Task brief
The response should consist solely of the line containing "Task: Expand the Project home tree node" and the lines after it through the end of the listing below, repeated exactly.

Data shown

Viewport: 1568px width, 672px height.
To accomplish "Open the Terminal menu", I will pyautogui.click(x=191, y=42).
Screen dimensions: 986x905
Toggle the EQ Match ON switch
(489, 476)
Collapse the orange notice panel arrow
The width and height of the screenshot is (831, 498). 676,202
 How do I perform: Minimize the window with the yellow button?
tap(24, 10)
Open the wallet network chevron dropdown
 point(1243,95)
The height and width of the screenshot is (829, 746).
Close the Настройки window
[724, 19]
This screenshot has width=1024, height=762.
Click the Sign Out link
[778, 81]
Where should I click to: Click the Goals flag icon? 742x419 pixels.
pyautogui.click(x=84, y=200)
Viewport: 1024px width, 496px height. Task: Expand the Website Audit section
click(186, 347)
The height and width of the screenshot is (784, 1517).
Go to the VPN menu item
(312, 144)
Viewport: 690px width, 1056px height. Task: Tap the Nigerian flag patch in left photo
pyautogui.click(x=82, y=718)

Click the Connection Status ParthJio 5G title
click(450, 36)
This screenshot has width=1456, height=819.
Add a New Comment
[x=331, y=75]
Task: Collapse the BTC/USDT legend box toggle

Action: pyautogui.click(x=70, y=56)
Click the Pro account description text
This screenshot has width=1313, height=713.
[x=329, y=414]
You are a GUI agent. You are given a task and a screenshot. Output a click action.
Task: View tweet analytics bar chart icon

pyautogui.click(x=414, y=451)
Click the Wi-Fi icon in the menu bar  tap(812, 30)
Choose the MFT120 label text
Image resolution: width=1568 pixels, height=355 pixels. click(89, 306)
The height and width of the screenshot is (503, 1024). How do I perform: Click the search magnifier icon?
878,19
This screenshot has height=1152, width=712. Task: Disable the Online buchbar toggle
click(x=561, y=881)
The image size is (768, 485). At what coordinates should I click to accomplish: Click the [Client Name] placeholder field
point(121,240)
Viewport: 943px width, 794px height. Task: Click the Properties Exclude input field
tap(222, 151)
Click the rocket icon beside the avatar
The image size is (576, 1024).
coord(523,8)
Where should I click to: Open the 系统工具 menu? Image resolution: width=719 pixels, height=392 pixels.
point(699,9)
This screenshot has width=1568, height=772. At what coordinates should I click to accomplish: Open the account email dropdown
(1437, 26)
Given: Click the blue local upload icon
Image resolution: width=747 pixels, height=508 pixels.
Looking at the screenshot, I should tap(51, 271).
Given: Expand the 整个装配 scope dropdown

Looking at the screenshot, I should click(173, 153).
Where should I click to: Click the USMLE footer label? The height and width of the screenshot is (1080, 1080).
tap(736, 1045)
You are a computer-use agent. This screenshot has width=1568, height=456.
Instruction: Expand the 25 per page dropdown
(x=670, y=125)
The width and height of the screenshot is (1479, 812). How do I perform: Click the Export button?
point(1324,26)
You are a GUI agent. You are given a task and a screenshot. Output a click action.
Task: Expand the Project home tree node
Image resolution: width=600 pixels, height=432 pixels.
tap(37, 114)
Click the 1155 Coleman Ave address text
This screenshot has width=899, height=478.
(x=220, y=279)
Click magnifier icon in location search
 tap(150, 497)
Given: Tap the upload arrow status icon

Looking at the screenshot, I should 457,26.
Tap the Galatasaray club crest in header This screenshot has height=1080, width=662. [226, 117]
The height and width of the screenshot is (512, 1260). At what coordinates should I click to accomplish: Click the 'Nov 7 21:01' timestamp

Exercise result
Task: Expand the Project home tree node
Image resolution: width=600 pixels, height=432 pixels.
tap(37, 114)
Click the 1155 Coleman Ave address text
This screenshot has width=899, height=478.
(x=220, y=279)
Click magnifier icon in location search
 tap(150, 497)
Given: Tap the upload arrow status icon

Looking at the screenshot, I should 457,26.
Tap the Galatasaray club crest in header This screenshot has height=1080, width=662. [226, 117]
The height and width of the screenshot is (512, 1260). At what coordinates should I click to accomplish: Click the 'Nov 7 21:01' timestamp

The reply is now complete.